Parlons chiffres. Lors du référendum, l’OXI a obtenu 61% des suffrages, le NAI 39%. On nous dit par ailleurs que 70% des Grecs voulaient rester dans l’euro.
Il en ressort qu’il n’y avait pas de symétrie entre les deux options du vote : le NAI était univoque tandis que l’OXI était équivoque. Les électeurs se répartissaient en effet sur trois et non deux options.
– Option A : quitter l’euro. 30%
– Option B : y rester. 39%
– Option C : y rester, mais sous conditions (sans austérité ou avec moins d’austérité). 31%
Pourquoi la question référendaire a-t-elle été formulée comme elle l’a été, d’une façon dont le caractère croquignolesque a été noté par tous les observateurs ? Pour une raison très simple : afin d’amener les partisans de l’option A à mêler leurs suffrages avec ceux de l’option C.
Tsipras aurait mis aux voix sa politique (l’option C), il était écrasé. Donc, il ne l’a pas fait. Il a fait voter sur une proposition obsolète des créanciers, sorte de MacGuffin (Hitchcock), attirant ainsi dans son orbite les pro-Grexit (option A). Puis, dès le lendemain, il les a largués pour faire l’unité avec les anti-Grexit (option B).
La synthèse (A+C) lui avait procuré son triomphe au référendum, elle ne lui permettait pas de négocier. Il lui a aussitôt substitué la synthèse (B+C).
Parfait pour appâter les pro-Grexit, Varoufakis devenait un repoussoir dès lors qu’il s’agissait d’attirer les pro-euro. Son élimination était logique. Il a été exécuté sans phrase.
Il apparaît ainsi que l’option B, défaite dans les urnes, est néanmoins gagnante ; que les partisans de A sont cocus ; que toutes les tensions se rassemblent sur l’option C. Les partisans de celle-ci devraient maintenant se diviser en deux, entre C1, ceux qui donnent le pas à l’anti-austérité, et C2, ceux qui sont avant tout pro-euro.

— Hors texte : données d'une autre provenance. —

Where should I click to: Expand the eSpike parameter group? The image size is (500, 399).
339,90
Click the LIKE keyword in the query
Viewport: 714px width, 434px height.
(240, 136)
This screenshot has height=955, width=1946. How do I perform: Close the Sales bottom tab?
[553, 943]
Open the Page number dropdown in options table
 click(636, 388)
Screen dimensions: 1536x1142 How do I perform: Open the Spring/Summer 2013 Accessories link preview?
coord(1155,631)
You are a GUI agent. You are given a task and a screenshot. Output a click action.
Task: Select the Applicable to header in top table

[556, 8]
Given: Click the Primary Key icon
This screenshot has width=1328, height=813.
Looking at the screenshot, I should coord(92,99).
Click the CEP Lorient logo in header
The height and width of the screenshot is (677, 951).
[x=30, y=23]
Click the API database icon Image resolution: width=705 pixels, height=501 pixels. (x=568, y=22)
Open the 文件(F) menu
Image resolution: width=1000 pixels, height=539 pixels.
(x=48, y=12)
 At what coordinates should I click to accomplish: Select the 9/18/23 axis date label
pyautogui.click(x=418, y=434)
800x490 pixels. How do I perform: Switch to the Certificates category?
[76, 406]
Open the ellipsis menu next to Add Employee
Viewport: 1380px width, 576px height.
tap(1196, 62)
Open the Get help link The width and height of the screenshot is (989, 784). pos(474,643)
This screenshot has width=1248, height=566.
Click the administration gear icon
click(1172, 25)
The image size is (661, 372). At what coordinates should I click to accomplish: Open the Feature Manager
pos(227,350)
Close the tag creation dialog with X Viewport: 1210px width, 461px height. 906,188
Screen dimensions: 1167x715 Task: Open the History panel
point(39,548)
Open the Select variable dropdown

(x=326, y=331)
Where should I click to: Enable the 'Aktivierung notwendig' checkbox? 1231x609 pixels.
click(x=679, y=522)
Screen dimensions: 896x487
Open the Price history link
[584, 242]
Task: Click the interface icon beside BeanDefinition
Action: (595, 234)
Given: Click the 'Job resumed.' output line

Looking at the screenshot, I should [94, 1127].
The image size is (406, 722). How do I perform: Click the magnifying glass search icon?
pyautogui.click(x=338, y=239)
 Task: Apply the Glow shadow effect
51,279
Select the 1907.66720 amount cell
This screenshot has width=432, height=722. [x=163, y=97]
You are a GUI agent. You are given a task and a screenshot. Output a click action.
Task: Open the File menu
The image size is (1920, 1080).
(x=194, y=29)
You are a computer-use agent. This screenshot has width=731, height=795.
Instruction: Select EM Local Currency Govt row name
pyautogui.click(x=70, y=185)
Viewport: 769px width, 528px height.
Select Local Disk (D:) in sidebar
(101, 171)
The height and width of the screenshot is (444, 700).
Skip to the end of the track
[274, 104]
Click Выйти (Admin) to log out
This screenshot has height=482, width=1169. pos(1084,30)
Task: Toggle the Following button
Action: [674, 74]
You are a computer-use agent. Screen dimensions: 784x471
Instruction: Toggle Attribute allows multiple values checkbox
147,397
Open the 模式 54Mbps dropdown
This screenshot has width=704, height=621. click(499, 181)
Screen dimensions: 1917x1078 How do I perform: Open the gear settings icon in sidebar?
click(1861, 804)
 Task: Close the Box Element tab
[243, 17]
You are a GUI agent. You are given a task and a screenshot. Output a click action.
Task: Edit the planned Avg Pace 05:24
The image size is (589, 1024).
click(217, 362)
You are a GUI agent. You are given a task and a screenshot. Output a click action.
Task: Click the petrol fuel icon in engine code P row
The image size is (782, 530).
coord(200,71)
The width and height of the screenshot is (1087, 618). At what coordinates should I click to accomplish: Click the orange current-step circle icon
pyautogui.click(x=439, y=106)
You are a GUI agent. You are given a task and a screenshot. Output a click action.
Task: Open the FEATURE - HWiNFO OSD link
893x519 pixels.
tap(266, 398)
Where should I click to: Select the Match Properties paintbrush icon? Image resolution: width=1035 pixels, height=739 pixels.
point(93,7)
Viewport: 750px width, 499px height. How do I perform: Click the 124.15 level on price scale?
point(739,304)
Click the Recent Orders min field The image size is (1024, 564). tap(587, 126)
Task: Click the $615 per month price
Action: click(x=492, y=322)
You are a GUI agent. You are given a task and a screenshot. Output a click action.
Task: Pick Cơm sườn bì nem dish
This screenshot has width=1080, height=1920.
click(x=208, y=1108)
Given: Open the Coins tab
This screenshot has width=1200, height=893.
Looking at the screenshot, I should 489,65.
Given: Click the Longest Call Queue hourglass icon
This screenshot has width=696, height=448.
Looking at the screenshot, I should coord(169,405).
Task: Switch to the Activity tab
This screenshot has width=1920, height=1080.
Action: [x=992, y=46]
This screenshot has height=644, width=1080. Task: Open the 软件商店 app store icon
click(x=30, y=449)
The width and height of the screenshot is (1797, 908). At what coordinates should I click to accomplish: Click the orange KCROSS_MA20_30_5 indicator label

Diverses informations semblent indiquer que C1 a les faveurs d’un tiers des votants C, les deux autres tiers se rangeant sous C2. Si c’est exact, le basculement de Tsipras lui conserverait grosso modo les chiffres du référendum : 60% pour, 40% contre.
L’histoire ne s’arrêtera pas là.
Sous la pression américaine, les Allemands devront vraisemblablement céder, et on verra sans doute le Conseil européen accorder à la Grèce les biffetons nécessaires à payer ses dettes les plus urgentes. Mais qui sait si Tsipras tiendra ses promesses austéritaires ?
Un homme politique français récemment disparu a dit sur les promesses quelque chose qui est à retenir : qu’elles n’engagent que ceux qui les reçoivent.